**Tarefa proposta 1**
De acordo com o trecho, em que passagem bíblica está registrada a primeira e única expressão de desagrado do Criador?
**Tarefa proposta 2**
Transcreva do trecho a parte que começa com as palavras que contêm "Suponho que Adão" e termina com "manjedoura, imitarmos Adão?".

**Trecho do texto**
Ao final de cada dia da criação, o relato bíblico dá conta de que Deus parou para contemplar o que havia feito. E, depois da contemplação, veio o vaticínio: era tudo muito bom. Tudo agradava a Deus, tudo havia saído conforme Ele havia projetado. A primeira e única expressão distinta, de desagrado do Criador, está registrada em Gênesis 2:18: “Não é bom que o homem esteja só”. Solidão, portanto, era a primeira e única coisa que não estava bem na Criação de Deus.

Adão deve ter visto todos os animais aos pares e, assim, e deve ter pressentido que lhe faltava algo. Podemos entrever o fato pelo que ele disse quando acordou da anestesia geral aplicada por Deus e viu Eva, linda e esplendorosa à sua frente. Contrariando Freud e seu “tudo é sexo”, Adão não deixou sair nenhuma interjeição de pasmo pela beleza ou por qualquer atributo, digamos, estético de sua companheira. Sua exclamação foi de uma outra natureza. Veja: “esta é agora osso dos meus ossos, e carne da minha carne” (Gênesis 2:23)! Adão percebeu que sua solidão havia acabado, havia ali à sua frente alguém com quem podia se identificar, alguém que ele podia chamar de companheira.

De modo análogo, a solidão universal da raça humana um dia terminou. O Criador assumiu a nossa forma. Naquela estrebaria em Belém o ser humano viu que não estava sozinho, havia ali o Deus feito “osso dos nossos ossos e carne de nossa carne”. Emanuel, o Deus conosco, mesmo ali, com os olhinhos ainda fechados, o choro agudo, a pele suja de sangue, as mãos minúsculas, exalando por todos os poros uma impressionante fragilidade, era o que nos faltava. Nossa única - nossa maior - carência estava suprida.

É porque Deus não suporta nossa solidão que comemoramos o natal. E embora agreguemos à data uma porção de coisas que não têm absolutamente nenhuma relação com o que deveria ser a verdadeira fonte de nosso júbilo (presentes, comilança, enfeites), é, de modo emblemático, a época em que buscamos a todo custo não estar sozinhos, rever os que vemos pouco, sorrir – às vezes timidamente, às vezes hipocritamente – uns para os outros.

Suponho que Adão não hesitaria em apontar ao momento em que se encontrou com Eva como aquele no qual começou a viver de fato. Por que, então, não aproveitamos para, ao nos encontrar com o Deus embrulhado em humildes panos da manjedoura, imitarmos Adão?

sexta-feira, 12 de dezembro de 2008

"Como entrar no Reino em dois dias"

Um fato que o leitor da Bíblia logo descobre é que ela é impiedosa na hora de dizer quem ele é. Não precisa chegar lá em Romanos e ler que “todos pecaram, e destituídos estão da glória de Deus” (3:23), logo nos primeiros capítulos de Gênesis fica bem claro o tipo de sujeitos que nós, como pertencentes da raça humana, somos. Mas o leitor da Bíblia consegue continuar a leitura e então descobre um outro fato: a Bíblia também carrega nas tintas na hora de descrever o tipo de pessoas que nós podemos ser. Vencedores, impolutos, justos, amorosos, benignos, fiéis, corajosos, compassivos, misericordiosos, cheios de paz e serenidade e movidos a esperança.

**Informações fornecidas**

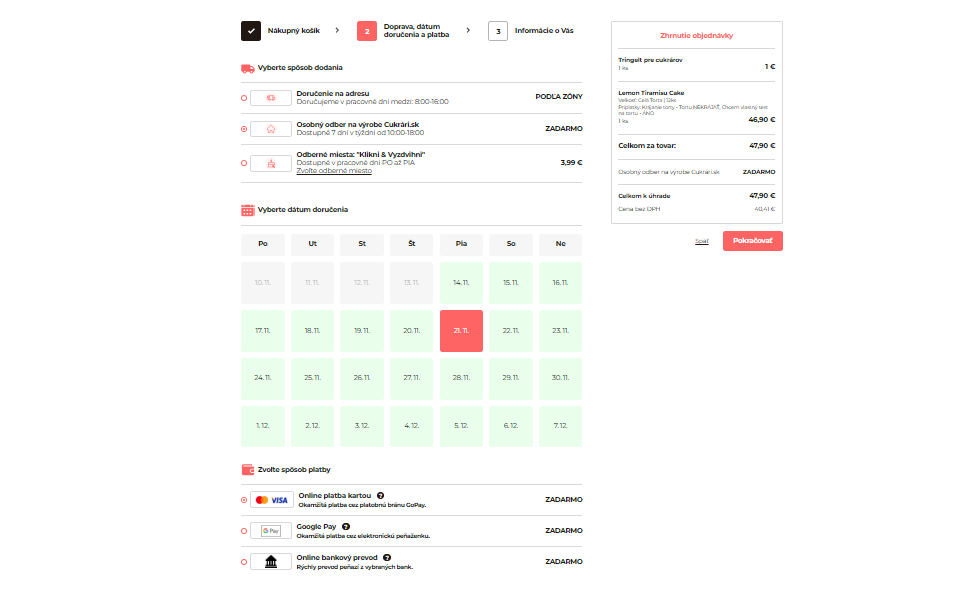Click the delivery truck icon for address delivery
This screenshot has width=962, height=592.
(271, 98)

**Resposta escrita 1**
Em Gênesis 2:18.

**Resposta escrita 2**
Suponho que Adão não hesitaria em apontar ao momento em que se encontrou com Eva como aquele no qual começou a viver de fato. Por que, então, não aproveitamos para, ao nos encontrar com o Deus embrulhado em humildes panos da manjedoura, imitarmos Adão?